Bauer sucht Sonne
14.07.2012 | 11:03 Uhr 2012-07-14T11:03:00+0200
Duisburg. Kalte Füße, nasses Haupt – der Sommer zeigt sich gerade von seiner ungemütlichsten Seite . Das macht es auch für die örtlichen Landwirte spannend, die mit den Hufen scharren, um ihre Ernte einzubringen.

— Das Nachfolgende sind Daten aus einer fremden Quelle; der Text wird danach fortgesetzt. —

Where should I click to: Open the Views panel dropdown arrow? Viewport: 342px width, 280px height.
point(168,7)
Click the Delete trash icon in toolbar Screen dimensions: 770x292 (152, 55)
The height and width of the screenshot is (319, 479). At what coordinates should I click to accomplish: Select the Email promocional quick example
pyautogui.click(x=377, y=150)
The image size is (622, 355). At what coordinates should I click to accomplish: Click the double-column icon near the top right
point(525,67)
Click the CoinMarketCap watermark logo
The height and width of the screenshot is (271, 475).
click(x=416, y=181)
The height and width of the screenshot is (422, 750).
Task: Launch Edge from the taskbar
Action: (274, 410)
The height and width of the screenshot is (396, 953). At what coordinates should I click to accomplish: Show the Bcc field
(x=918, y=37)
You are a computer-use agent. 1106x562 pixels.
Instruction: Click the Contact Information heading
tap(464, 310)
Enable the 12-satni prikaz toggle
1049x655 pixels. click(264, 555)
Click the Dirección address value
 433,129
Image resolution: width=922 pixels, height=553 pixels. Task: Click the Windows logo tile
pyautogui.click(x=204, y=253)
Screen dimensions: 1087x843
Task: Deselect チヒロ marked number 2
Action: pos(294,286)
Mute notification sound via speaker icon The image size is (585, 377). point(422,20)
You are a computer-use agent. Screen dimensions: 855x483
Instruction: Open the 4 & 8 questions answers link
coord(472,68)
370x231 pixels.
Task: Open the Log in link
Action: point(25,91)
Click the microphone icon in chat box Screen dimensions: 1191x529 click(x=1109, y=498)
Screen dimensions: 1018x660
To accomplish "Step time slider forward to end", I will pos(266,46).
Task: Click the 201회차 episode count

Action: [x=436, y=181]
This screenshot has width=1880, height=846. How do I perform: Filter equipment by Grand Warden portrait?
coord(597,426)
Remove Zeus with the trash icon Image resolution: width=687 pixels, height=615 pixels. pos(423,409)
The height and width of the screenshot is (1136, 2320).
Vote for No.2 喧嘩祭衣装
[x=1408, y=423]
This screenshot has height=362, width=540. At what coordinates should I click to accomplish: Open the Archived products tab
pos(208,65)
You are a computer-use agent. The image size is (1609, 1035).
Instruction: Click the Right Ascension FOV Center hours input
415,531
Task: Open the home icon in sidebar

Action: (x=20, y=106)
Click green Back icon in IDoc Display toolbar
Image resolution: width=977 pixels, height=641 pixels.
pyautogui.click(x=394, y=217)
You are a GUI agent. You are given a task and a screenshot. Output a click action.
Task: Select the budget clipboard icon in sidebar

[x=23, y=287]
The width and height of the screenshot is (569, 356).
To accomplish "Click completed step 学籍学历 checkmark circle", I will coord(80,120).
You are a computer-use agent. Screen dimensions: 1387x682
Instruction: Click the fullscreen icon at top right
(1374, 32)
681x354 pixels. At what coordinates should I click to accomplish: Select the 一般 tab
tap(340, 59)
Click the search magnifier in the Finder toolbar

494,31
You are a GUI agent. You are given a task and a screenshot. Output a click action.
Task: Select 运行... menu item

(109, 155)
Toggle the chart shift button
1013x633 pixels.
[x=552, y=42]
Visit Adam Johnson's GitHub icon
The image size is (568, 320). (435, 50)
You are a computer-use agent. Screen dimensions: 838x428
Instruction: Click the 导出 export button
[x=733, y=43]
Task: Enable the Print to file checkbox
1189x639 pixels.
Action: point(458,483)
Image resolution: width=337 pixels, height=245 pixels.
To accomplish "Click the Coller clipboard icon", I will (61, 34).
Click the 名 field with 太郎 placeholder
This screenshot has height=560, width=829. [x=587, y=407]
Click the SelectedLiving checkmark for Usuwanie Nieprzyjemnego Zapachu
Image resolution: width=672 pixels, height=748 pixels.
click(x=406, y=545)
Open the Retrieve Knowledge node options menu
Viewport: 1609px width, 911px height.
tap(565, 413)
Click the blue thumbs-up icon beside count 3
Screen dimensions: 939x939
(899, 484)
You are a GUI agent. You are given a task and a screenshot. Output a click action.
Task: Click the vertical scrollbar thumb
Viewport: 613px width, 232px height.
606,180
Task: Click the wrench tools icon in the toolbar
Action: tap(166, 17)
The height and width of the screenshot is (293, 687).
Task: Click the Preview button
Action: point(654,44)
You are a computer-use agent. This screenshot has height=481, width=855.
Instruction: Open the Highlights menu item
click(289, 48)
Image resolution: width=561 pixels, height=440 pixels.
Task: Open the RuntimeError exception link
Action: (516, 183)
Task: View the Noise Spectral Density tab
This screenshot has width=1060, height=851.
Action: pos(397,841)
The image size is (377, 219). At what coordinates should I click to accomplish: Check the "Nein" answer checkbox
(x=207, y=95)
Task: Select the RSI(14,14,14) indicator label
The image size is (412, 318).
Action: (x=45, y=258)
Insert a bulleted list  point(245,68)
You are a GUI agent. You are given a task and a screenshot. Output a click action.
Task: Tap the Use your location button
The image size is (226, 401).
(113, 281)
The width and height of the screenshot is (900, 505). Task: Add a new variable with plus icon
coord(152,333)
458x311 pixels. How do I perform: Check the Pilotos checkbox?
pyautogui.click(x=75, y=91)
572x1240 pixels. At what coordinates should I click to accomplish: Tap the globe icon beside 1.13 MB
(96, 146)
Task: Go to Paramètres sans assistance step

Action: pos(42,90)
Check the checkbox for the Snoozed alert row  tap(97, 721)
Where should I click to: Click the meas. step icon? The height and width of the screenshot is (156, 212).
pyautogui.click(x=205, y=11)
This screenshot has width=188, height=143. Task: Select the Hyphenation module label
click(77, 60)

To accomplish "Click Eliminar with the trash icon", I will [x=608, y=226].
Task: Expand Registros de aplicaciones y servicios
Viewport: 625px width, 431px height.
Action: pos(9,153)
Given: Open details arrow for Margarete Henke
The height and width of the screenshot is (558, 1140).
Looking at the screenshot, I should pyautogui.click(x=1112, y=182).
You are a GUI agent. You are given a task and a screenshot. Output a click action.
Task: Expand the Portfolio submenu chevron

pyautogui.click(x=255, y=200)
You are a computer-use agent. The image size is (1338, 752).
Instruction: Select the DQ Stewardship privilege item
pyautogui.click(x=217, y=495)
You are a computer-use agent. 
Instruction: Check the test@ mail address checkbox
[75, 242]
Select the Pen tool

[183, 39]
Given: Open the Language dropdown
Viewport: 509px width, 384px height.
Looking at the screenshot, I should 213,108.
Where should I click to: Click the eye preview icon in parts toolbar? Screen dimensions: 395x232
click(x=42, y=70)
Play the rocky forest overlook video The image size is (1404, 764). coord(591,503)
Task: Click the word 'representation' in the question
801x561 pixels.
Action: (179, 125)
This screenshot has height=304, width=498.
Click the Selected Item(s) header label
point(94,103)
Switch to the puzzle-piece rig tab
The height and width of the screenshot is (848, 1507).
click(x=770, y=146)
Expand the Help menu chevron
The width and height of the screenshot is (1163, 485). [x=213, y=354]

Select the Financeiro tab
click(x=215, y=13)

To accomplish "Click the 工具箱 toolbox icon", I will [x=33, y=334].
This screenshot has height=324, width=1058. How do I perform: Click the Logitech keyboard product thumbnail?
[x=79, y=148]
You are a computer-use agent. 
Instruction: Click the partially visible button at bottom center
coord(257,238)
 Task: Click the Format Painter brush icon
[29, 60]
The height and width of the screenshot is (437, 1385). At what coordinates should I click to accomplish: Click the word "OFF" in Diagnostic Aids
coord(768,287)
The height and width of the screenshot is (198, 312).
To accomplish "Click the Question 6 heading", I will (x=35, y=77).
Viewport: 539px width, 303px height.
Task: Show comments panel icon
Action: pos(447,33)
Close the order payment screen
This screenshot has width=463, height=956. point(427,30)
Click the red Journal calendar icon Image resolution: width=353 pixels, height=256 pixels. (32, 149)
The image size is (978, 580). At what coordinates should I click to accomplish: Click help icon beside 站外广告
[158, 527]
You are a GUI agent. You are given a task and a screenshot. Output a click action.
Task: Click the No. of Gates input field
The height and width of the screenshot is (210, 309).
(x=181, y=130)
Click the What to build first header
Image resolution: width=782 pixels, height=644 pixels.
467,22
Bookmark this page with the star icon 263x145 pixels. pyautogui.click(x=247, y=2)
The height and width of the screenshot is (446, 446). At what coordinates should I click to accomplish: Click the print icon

Ein paar Tage kontinuierlicher Sonnenschein wären gut, um das Getreide trocken zu kriegen. Der Ortslandwirt Reinhard Mosch schaut in den Regen. Vergangene Woche hat er erstmals die Wintergerste gedroschen, die reif war. Aber einiges wartet noch auf dem Feld. Ab Ende nächster Woche stehen Raps und Dinkel an, die verbliebene Gerste kommt noch oben drauf. Nicht zu vergessen das Heu. „Das scheint ein verrücktes Jahr zu sein“, erklärt Mosch.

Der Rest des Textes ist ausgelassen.